──────── FRAGMENTO DEL DOCUMENTO ────────

Cuando superamos una fecha crítica, como 2015 (fin de la vigencia de los desconocidos Objetivos del Milenio), nos olvidamos de ella. Cuando nos acercamos peligrosamente a otra de estas fechas sin haber hecho los deberes, como en el caso de 2030 y los Objetivos de Desarrollo Sostenible, vamos reduciéndolos, practicando una amnesia selectiva en aquellas metas que nos parecen imposibles o incómodas. Para 2050 nos queda la promesa de la neutralidad climática; para 2100, el momento en el que alcanzaremos el perenne y temible futuro que dibujan las gráficas del IPCC, el Grupo Intergubernamental de Expertos sobre Cambio Climático de la ONU. Vivimos en un tiempo en el que solo sabemos incumplir o postergar nuestras propias promesas.

Sin embargo, estamos ―repitámoslo las veces que haga falta― en un mundo nuevo. Nada funciona como nos lo explicaron en los libros de texto. Los documentales de la tele cada vez se parecen más a dioramas decimonónicos, emisarios de unos paisajes ya desaparecidos. Las leyes están llenas de grietas por la dilatación de los termómetros, año tras año. La planificación urbanística necesita ya una buena dosis de goma de borrar, en especial en las zonas costeras. A los calendarios se les caen las hojas compulsivamente, al ritmo desordenado de unas estaciones difuminadas, en vías de desaparición. ¿Qué hacer entonces? ¿Cómo orientarnos en un mundo en llamas del cual no tenemos mapa?

En primer lugar, entendiendo que el tiempo de la acción ya pasó. Ahora estamos, nos guste o no, en el tiempo de la reacción visceral y de la adaptación radical. Los efectos del cambio climático son ya demasiado evidentes y nos han golpeado con la suficiente contundencia como para permanecer quietos, calibrando cuál debe ser nuestro siguiente paso.

No necesitamos una salida de emergencia, porque por ella solo podrán salir unos pocos a esconderse en sus refugios privados. La clave está en no tener que usar ninguna puerta, sino transformar el espacio que compartimos, aquí y ahora. Para ello, es imprescindible cambiar las reglas del juego para todos y todas, de forma democrática y solidaria. Frente a las tentaciones de negación o de autoritarismo, la democracia es el mejor antídoto. Necesitamos expandir los espacios deliberativos ―como las asambleas climáticas―, situar la emergencia climática en un primer plano mediático y, por supuesto, tratarla como tal; aún tenemos presente la dura comparativa entre la reacción (justificada) a la emergencia sanitaria de la covid-19 y el postureo banal que se multiplicó al calor de las declaraciones de Emergencia Climática en gobiernos, parlamentos y ayuntamientos.

Dejemos también de usar la brújula averiada de la sostenibilidad, omnipresente en documentos ministeriales y anuncios de grandes empresas, y aprendamos a llamar las cosas por su nombre. Recuperemos también palabras en desuso, aunque nos generen respeto o temor. Racionamiento: ¿cómo si no íbamos a repartir un recurso escaso con justicia social? Planificación: dejemos de vivir en una prórroga del presente, planifiquemos el porvenir y, más importante todavía, arranquemos el monopolio de las decisiones de calado a los mercados. Bienestar: ¿por qué seguir guiándonos por un indicador que crece y se alegra si producimos más plástico o tenemos más accidentes de tráfico? Eso y no otra cosa es el PIB, el Producto Interior Bruto. Decrecimiento: ¿por qué tanto miedo a usar menos petróleo, menos gas, menos metales? ¿Y si todo ello fuese a cambio de más salud, más tiempo, más cuidados?

──────── DATOS PROPORCIONADOS ────────

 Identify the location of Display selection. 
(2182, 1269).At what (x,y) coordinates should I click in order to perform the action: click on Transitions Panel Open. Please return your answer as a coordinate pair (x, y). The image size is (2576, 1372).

────────

--- QUÉ HARÁS ---
A) Según el fragmento sobre el cambio climático, ¿por qué no necesitamos una salida de emergencia? Responde en una a tres oraciones.
B) Traduce al inglés esta oración del fragmento sobre el cambio climático: "Nada funciona como nos lo explicaron en los libros de texto."

--- EJERCICIO RESUELTO ---
A) Porque por ella solo podrán salir unos pocos a esconderse en sus refugios privados. En lugar de usar una puerta, el fragmento propone transformar el espacio que compartimos, aquí y ahora.

B) Nothing works the way it was explained to us in textbooks.